The Volksbühne [theatre of the people] was designed by Oskar Kaufmann and built during the years 1913 to 1914 in Berlin’s city centre. The slogan “Die Kunst dem Volke” [Art to the people] was engraved on the front of the edifice. “Volksbühne” literally meant that the working classes founded a cultural society and donated their membership subscriptions for theatre productions which, in turn, could be attended by the members of the club at a reduced rate. The idea was that workers - organised and led by the social democrats - should get access to and participate in Berlin’s cultural life. As early as 1890 workers could thus afford to visit a theatre offering a contemporary, politically oriented programme, and their membership fees helped to finance their own playhouse. Between 1915 and 1918, under artistic director Max Reinhardt, well-known actors like Emil Jannings, Ernst Lubitsch, Paul Wegener, Eduard von Winterstein, and Werner Krauss played on the theatre’s stage, located at Bülowplatz (as Rosa-Luxemburg-Platz was known at the time). In 1924 Erwin Piscator took over as Volksbühne’s artistic director. Famous for his startling and controversial productions, he developed the concept of the “Proletarian theatre” and also coined the term “epic theatre”, later adopted by Bertolt Brecht as a central concept in his theory of the theatre and in his plays.
It was (and still is) here at Volksbühne where the boundaries of the theatre genre were expanded and redefined: the first multi-media theatre production was realised at Berlin’s Volksbühne employing slides and film projections on stage, and Piscator’s idea of a “totalizing theatre” also evolved here, still serving as the quintessential motto for most projects.
During the Nazi regime, the Volksbühne was renamed “Theater am Horst-Wessel-Platz” [after a Nazi activist] due to gleichschaltung and enforced conformity pressure which hit the major stages throughout the country. The sad story of the UFA celebrity and Volksbühne actor Joachim Gottschalk, who was harassed and sidelined by the Reich minister of propaganda, Goebbels, is well-known: He committed suicide along with his Jewish wife and son Michael in 1941. As one of the first DEFA productions in the GDR, the Gottschalks’ tragic fate was recounted and made into a film by Kurt Maetzig in 1947.
Shortly before the end of World War II, Volksbühne was almost completely destroyed and rebuilt between 1950 and 1954 in a plainer, more sober architectural style. As one of the leading theatres in the capital of the GDR, the Volksbühne made its mark by explicitly linking and blending contemporary plays with the avant-garde strategies of a director’s theatre. The productions of prestigious directors such as Heiner Müller, Benno Besson and Fritz Marquardt set new standards in the world of the theatre.

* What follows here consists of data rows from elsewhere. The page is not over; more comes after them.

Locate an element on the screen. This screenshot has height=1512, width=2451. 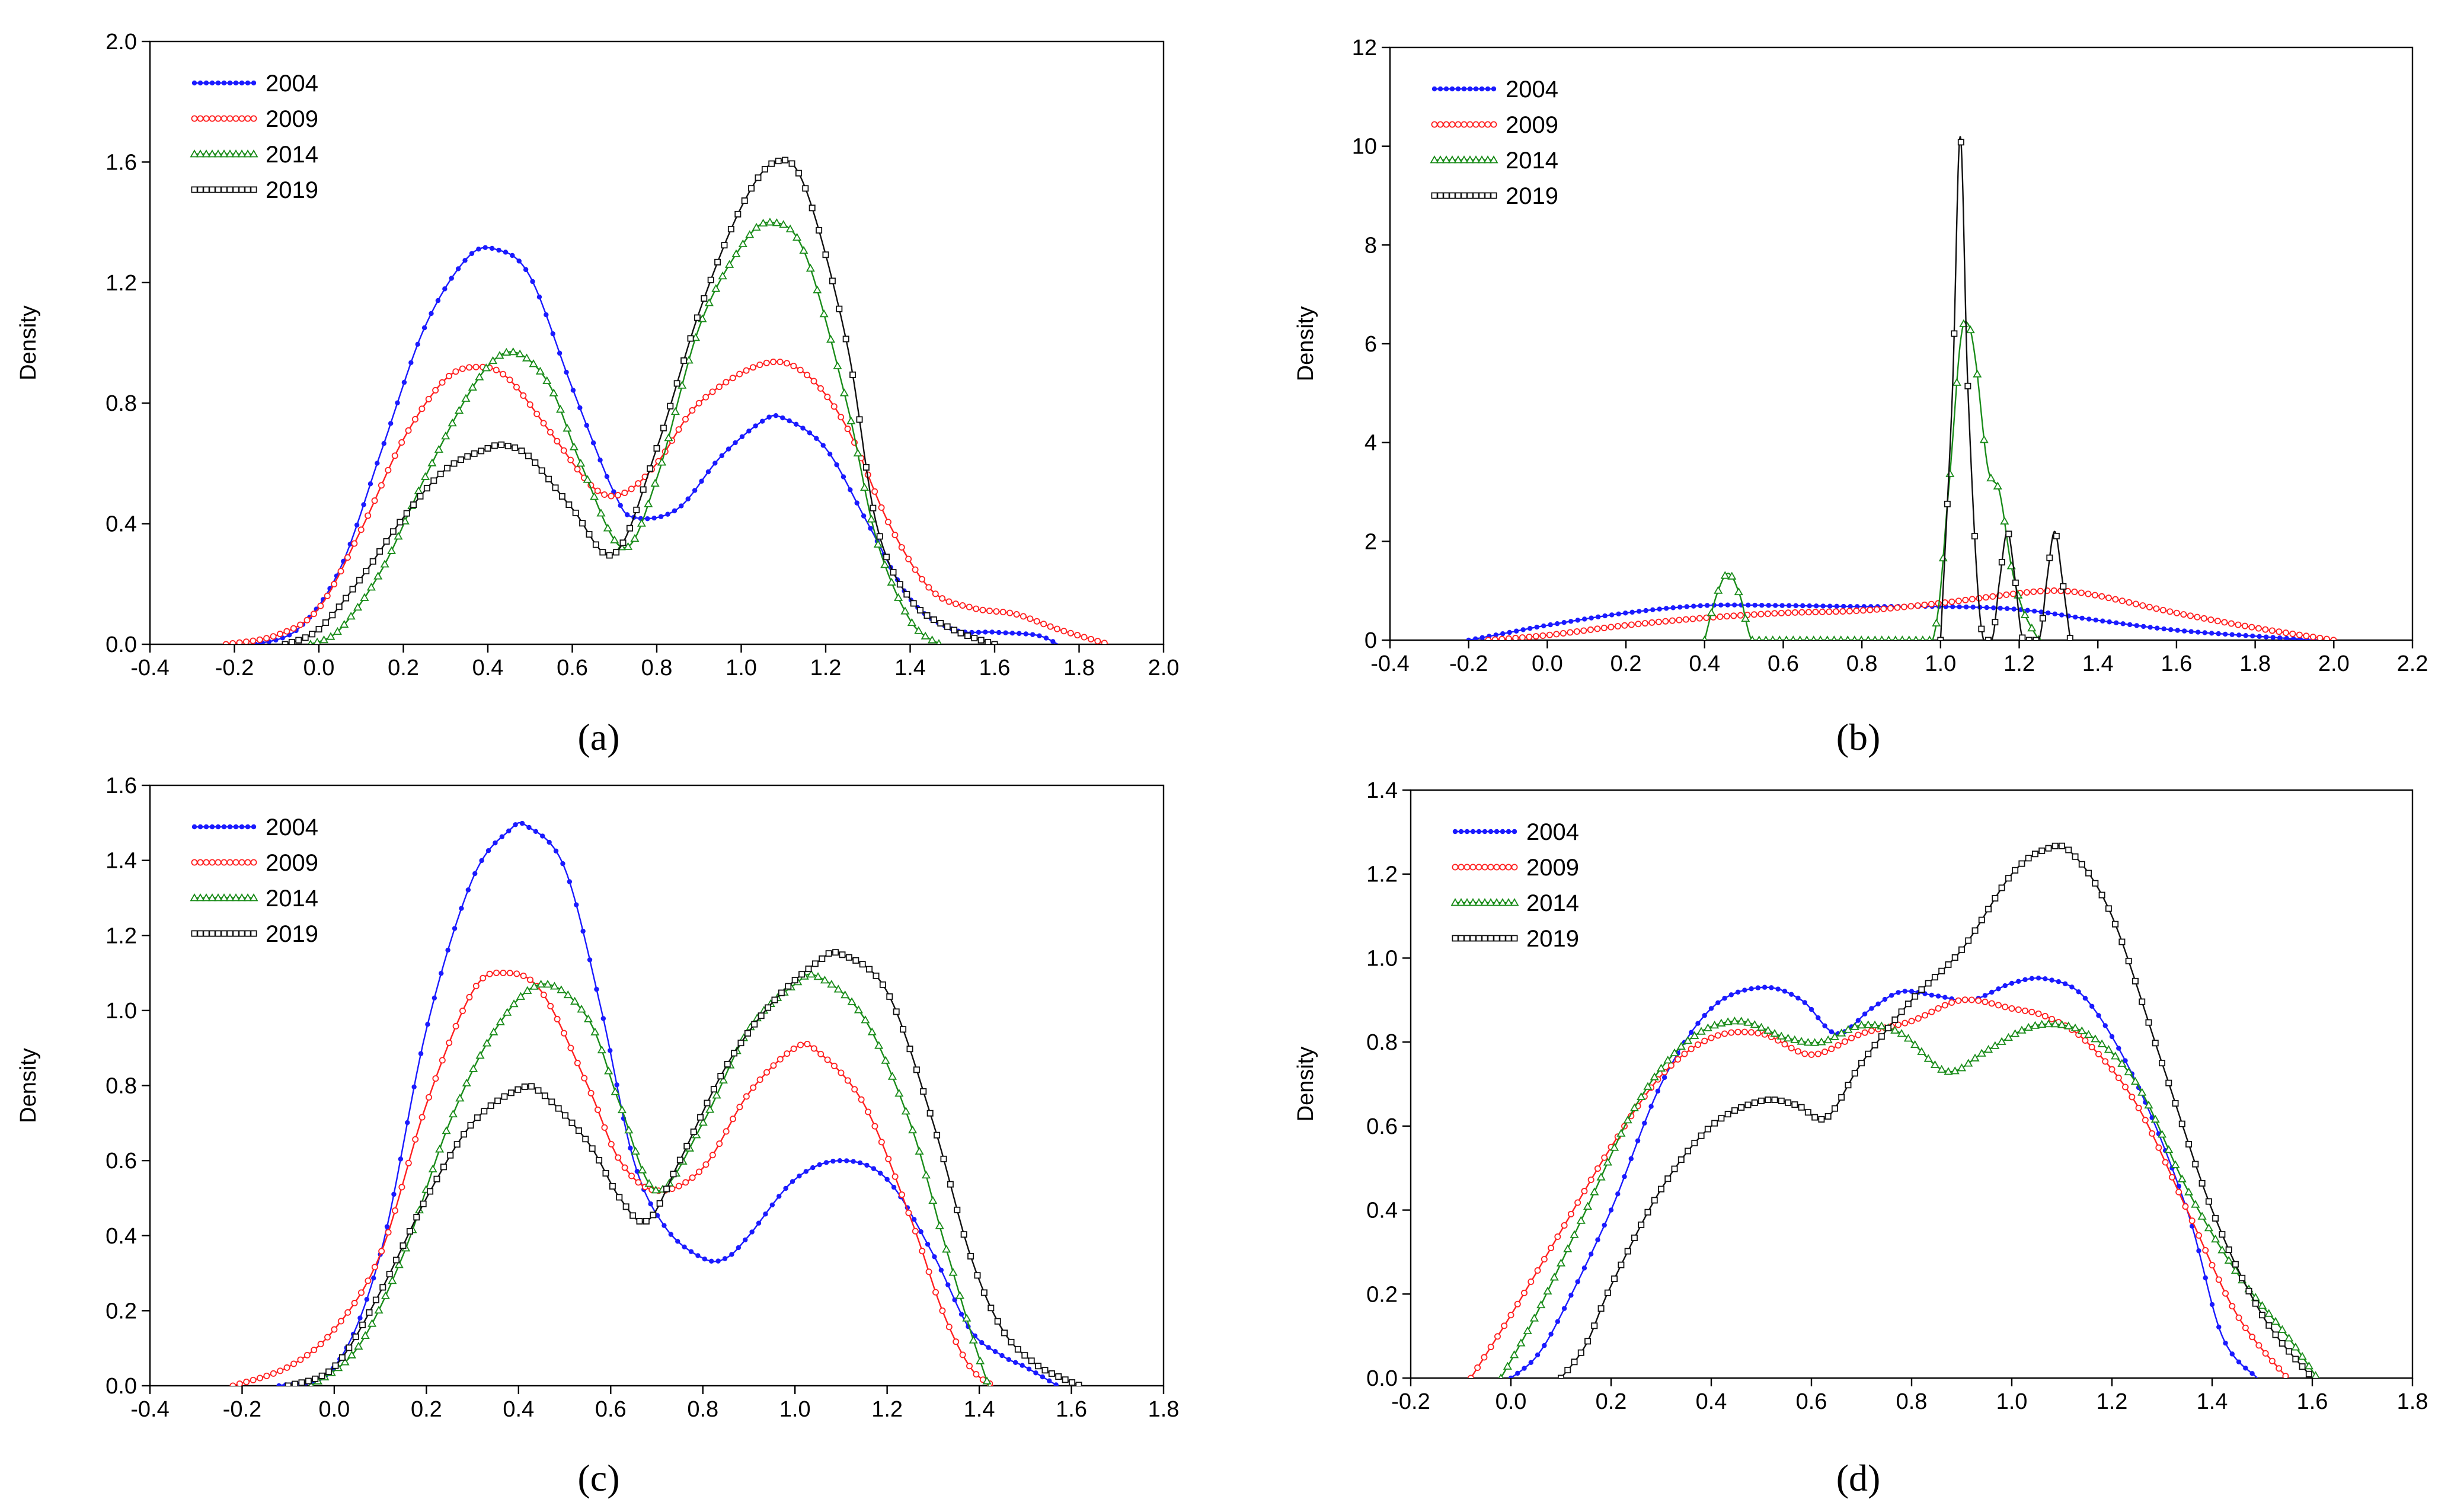
series-2009 is located at coordinates (665, 501).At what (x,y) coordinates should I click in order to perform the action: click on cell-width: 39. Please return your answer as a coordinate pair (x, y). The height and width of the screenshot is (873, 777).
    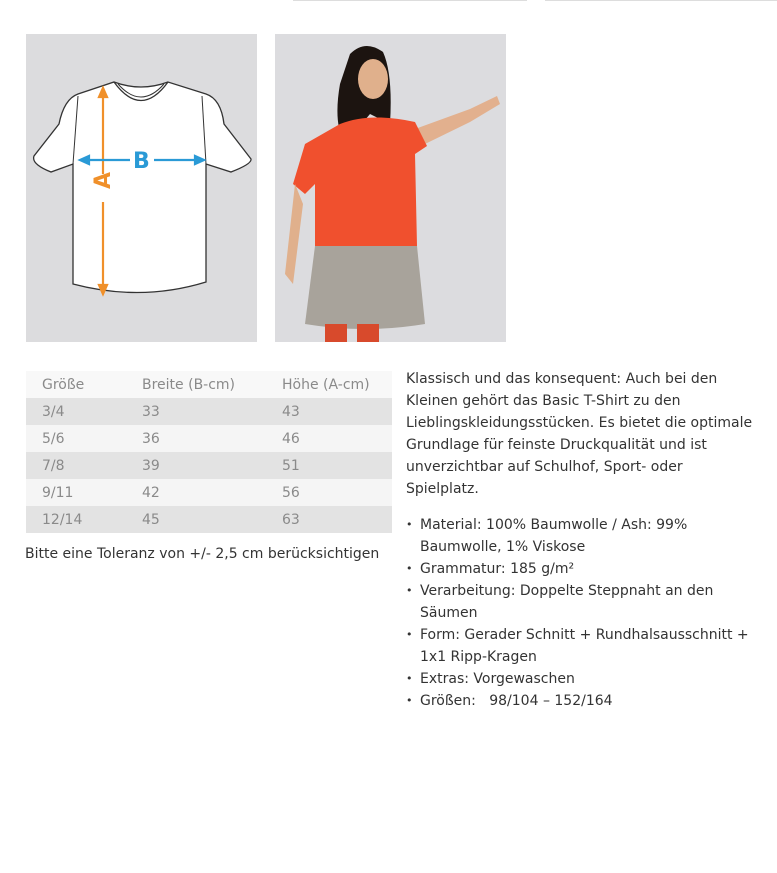
    Looking at the image, I should click on (212, 466).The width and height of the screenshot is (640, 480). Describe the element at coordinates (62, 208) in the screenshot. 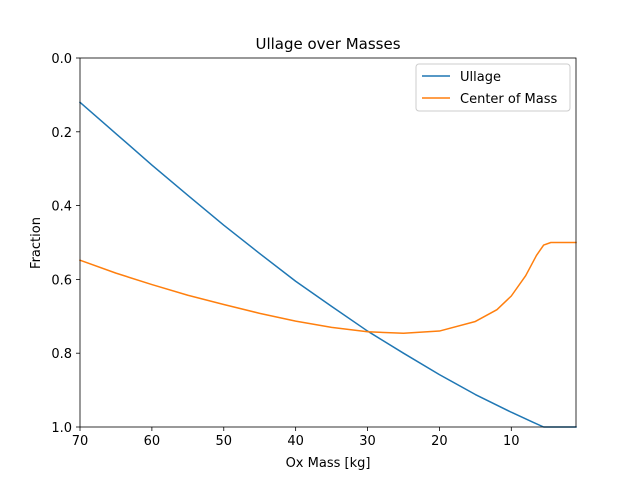

I see `y-tick-label: 0.4` at that location.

Frank Castorf has been artistic director ever since 1992, and along with his own productions, the works of Christoph Schlingensief, Johann Kresnik and Christoph Marthaler helped shaping the profile of Volksbühne during the 1990s. Today, the works of internationally acclaimed directors like Dimiter Gottscheff, Herbert Fritsch and René Pollesch characterise the theatre’s programme. Also the long-standing collaborations with artists and performers such as Gob Squad or the directors Vegard Vinge and Ida Müller at Volksbühne’s Prater studio have proved a great success.